Copy out exactly the lines from the start of the data to the line containing "[Kozoom] (1088, 1121)". Include both.

## PROVIDED ENTRIES
══════

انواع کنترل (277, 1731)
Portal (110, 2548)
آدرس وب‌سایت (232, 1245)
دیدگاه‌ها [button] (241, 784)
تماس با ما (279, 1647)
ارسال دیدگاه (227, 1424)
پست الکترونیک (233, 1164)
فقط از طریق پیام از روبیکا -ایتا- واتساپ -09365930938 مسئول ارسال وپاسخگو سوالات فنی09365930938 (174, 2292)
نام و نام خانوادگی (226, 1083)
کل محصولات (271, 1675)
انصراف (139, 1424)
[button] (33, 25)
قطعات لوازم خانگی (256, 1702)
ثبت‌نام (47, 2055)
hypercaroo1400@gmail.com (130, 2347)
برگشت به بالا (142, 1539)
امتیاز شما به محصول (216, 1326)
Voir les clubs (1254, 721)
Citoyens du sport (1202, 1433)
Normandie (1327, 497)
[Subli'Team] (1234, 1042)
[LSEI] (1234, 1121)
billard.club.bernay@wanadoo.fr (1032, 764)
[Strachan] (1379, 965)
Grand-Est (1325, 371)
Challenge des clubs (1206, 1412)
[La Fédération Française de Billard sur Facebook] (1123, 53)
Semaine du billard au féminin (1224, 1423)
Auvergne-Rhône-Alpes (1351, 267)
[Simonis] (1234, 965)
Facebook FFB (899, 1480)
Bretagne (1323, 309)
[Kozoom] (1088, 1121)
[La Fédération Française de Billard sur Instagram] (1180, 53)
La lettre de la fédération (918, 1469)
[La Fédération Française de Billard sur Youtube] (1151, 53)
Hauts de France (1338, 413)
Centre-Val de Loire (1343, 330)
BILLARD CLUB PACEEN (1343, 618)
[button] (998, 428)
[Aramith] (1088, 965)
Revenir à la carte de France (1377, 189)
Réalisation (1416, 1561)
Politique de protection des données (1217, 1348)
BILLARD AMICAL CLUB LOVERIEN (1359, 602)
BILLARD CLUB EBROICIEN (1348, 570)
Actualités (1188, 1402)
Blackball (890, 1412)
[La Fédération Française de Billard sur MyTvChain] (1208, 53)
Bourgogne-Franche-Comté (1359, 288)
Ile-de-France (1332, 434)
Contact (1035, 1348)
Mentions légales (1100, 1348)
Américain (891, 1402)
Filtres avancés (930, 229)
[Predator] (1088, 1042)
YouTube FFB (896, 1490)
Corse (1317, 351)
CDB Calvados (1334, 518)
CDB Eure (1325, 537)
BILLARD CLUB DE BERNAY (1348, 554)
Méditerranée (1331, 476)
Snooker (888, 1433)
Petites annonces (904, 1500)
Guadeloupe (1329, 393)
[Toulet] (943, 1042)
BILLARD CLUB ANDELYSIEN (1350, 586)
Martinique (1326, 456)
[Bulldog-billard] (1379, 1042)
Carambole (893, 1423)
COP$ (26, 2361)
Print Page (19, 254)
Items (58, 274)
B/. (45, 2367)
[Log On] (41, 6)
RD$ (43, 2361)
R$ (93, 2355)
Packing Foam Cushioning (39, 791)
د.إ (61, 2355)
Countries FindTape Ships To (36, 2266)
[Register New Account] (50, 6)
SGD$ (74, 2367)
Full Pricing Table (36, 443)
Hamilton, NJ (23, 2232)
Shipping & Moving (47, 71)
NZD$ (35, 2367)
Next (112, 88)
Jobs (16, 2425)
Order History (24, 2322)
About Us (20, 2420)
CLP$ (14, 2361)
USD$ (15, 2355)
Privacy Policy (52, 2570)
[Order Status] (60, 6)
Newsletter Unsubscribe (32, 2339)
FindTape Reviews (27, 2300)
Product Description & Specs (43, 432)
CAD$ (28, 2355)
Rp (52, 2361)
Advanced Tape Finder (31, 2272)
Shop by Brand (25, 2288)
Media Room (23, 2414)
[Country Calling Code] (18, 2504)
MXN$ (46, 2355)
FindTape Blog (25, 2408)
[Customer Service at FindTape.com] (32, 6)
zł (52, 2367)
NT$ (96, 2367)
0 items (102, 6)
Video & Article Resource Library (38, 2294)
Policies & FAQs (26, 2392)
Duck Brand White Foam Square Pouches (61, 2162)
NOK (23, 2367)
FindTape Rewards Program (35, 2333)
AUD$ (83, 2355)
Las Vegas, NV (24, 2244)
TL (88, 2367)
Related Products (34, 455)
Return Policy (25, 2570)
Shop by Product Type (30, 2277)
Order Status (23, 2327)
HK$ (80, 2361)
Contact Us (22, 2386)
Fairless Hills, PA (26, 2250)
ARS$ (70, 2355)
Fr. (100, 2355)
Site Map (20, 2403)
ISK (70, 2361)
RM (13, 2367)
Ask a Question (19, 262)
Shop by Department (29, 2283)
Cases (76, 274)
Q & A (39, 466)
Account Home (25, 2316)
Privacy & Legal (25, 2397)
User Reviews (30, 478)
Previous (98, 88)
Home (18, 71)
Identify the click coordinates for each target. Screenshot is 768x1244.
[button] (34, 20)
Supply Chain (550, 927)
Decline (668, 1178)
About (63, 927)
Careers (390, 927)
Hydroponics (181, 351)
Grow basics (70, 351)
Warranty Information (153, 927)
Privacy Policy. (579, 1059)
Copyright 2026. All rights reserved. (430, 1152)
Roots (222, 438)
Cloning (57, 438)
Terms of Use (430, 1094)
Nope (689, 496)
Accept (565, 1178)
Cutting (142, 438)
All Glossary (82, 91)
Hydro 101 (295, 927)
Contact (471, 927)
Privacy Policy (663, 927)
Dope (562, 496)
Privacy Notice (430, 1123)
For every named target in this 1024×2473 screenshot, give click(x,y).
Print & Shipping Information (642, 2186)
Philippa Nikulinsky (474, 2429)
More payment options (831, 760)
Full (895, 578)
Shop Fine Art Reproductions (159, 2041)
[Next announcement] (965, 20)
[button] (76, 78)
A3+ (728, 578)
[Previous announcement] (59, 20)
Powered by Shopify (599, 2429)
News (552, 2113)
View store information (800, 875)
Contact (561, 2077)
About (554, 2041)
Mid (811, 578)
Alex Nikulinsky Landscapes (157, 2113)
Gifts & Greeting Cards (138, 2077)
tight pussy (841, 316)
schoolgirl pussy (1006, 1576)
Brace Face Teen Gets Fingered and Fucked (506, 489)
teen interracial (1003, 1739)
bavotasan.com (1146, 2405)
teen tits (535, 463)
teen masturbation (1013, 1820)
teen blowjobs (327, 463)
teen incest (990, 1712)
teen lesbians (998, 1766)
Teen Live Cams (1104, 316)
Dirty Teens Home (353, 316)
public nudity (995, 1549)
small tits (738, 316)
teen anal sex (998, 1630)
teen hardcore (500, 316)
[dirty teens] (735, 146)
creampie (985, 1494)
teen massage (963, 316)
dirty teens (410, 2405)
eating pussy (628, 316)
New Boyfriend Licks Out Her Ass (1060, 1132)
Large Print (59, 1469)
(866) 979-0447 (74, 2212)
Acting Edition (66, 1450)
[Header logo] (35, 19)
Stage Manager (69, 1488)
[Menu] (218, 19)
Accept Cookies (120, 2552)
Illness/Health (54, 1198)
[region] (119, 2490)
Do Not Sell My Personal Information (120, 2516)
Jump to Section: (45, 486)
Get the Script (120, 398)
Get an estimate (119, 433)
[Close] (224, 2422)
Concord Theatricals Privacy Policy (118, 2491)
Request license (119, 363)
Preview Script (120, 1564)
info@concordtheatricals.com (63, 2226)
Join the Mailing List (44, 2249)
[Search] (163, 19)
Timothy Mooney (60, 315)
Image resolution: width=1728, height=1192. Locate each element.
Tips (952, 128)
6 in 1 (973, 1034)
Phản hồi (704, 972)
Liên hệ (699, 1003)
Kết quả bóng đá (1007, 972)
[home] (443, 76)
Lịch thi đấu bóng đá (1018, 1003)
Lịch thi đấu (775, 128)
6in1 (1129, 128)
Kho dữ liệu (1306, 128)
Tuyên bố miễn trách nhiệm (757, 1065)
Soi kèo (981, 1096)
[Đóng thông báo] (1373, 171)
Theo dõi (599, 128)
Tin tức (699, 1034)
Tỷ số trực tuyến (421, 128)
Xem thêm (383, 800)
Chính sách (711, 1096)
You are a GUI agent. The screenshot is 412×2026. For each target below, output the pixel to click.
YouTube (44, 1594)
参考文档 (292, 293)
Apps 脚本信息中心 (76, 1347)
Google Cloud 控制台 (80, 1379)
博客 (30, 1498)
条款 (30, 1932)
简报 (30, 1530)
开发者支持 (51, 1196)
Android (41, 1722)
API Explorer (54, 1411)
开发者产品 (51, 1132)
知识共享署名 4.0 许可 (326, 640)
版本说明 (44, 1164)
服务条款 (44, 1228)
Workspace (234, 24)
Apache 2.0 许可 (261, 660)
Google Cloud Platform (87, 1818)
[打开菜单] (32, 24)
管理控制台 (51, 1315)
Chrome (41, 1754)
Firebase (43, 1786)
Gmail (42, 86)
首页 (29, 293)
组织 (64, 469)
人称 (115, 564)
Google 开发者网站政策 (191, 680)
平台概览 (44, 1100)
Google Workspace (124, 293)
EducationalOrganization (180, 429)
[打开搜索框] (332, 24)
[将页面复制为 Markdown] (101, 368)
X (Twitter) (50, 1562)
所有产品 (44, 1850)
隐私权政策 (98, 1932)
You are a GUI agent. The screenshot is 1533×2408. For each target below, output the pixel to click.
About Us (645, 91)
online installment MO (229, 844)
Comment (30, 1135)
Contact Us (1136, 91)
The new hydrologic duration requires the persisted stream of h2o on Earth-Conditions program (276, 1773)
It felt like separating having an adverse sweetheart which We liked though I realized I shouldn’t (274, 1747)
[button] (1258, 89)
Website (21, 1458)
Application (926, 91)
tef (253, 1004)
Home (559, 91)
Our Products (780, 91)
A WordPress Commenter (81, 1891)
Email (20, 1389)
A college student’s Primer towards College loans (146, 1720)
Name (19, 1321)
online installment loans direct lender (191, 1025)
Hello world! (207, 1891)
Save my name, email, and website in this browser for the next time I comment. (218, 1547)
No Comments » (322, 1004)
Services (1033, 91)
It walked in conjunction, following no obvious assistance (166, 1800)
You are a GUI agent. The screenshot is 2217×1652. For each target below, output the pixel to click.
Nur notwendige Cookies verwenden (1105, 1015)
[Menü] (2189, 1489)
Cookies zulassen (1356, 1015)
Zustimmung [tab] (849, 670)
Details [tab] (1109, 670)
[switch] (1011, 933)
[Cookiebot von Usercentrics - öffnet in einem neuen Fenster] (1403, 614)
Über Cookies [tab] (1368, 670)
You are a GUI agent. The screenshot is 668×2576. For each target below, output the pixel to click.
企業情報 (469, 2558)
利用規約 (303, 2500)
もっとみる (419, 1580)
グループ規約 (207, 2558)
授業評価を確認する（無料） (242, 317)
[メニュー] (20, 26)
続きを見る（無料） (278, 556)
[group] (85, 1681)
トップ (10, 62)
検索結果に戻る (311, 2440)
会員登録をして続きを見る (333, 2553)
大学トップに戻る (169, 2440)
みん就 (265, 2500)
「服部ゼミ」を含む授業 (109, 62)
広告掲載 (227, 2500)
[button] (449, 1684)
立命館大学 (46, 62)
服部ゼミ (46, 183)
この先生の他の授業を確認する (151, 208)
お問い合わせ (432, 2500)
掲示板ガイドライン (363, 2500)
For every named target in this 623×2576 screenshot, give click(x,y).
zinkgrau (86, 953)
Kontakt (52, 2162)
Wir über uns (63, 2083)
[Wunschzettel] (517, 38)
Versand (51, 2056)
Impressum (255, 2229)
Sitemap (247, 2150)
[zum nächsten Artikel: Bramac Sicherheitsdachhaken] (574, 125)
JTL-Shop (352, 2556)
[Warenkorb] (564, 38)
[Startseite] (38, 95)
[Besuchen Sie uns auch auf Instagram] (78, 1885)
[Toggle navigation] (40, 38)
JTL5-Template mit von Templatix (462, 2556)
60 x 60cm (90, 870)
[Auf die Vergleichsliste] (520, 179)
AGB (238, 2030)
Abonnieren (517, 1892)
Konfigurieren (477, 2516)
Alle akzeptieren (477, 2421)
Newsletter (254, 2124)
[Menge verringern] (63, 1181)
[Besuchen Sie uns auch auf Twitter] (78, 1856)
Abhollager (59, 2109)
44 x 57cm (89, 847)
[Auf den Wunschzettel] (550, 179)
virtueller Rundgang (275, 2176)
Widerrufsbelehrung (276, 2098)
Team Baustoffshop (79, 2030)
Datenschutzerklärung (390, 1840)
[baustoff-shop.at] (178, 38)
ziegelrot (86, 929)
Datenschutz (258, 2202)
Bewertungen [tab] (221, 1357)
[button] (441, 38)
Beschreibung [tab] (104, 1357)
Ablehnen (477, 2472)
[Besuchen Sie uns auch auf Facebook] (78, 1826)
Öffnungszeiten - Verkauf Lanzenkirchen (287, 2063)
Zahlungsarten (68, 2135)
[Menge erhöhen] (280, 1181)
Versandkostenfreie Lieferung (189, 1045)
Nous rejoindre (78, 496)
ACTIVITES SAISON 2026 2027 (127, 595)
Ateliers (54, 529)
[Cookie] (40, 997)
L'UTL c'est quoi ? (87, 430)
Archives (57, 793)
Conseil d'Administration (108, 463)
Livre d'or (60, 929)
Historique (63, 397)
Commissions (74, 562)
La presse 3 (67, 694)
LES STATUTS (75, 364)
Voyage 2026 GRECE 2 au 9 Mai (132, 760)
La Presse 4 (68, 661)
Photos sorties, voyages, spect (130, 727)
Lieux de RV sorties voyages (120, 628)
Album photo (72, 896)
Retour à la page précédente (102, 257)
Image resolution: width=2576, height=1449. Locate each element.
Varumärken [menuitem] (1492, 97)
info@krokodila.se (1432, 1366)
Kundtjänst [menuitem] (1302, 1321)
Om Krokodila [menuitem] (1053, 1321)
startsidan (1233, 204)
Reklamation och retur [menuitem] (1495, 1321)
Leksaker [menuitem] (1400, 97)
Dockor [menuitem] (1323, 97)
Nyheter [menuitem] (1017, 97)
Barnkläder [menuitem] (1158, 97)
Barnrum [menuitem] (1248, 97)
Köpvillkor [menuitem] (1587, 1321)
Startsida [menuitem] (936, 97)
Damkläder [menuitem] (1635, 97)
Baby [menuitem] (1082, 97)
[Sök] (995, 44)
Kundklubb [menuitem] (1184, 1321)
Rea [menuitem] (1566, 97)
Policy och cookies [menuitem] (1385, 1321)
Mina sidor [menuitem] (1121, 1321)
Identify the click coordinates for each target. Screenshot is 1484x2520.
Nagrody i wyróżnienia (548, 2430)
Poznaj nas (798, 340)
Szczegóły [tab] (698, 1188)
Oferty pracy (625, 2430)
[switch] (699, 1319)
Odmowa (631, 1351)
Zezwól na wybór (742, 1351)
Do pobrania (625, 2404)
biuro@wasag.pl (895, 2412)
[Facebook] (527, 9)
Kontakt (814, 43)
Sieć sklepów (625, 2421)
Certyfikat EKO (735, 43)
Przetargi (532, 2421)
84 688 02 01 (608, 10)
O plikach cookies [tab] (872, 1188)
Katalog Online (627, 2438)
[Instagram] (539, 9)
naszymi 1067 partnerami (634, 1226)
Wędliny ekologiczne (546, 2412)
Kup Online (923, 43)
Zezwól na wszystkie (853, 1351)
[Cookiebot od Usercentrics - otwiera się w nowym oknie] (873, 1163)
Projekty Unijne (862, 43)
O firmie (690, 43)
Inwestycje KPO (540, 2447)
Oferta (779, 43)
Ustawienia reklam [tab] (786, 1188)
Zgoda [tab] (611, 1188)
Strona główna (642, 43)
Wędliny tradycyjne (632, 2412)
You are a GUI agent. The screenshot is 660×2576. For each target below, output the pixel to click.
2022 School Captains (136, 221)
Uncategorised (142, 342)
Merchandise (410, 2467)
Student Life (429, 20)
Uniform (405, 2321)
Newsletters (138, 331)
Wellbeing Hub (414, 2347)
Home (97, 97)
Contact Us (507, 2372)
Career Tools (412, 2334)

══════

## YOUR RESPONSE
انواع کنترل (277, 1731)
Portal (110, 2548)
آدرس وب‌سایت (232, 1245)
دیدگاه‌ها [button] (241, 784)
تماس با ما (279, 1647)
ارسال دیدگاه (227, 1424)
پست الکترونیک (233, 1164)
فقط از طریق پیام از روبیکا -ایتا- واتساپ -09365930938 مسئول ارسال وپاسخگو سوالات فنی09365930938 (174, 2292)
نام و نام خانوادگی (226, 1083)
کل محصولات (271, 1675)
انصراف (139, 1424)
[button] (33, 25)
قطعات لوازم خانگی (256, 1702)
ثبت‌نام (47, 2055)
hypercaroo1400@gmail.com (130, 2347)
برگشت به بالا (142, 1539)
امتیاز شما به محصول (216, 1326)
Voir les clubs (1254, 721)
Citoyens du sport (1202, 1433)
Normandie (1327, 497)
[Subli'Team] (1234, 1042)
[LSEI] (1234, 1121)
billard.club.bernay@wanadoo.fr (1032, 764)
[Strachan] (1379, 965)
Grand-Est (1325, 371)
Challenge des clubs (1206, 1412)
[La Fédération Française de Billard sur Facebook] (1123, 53)
Semaine du billard au féminin (1224, 1423)
Auvergne-Rhône-Alpes (1351, 267)
[Simonis] (1234, 965)
Facebook FFB (899, 1480)
Bretagne (1323, 309)
[Kozoom] (1088, 1121)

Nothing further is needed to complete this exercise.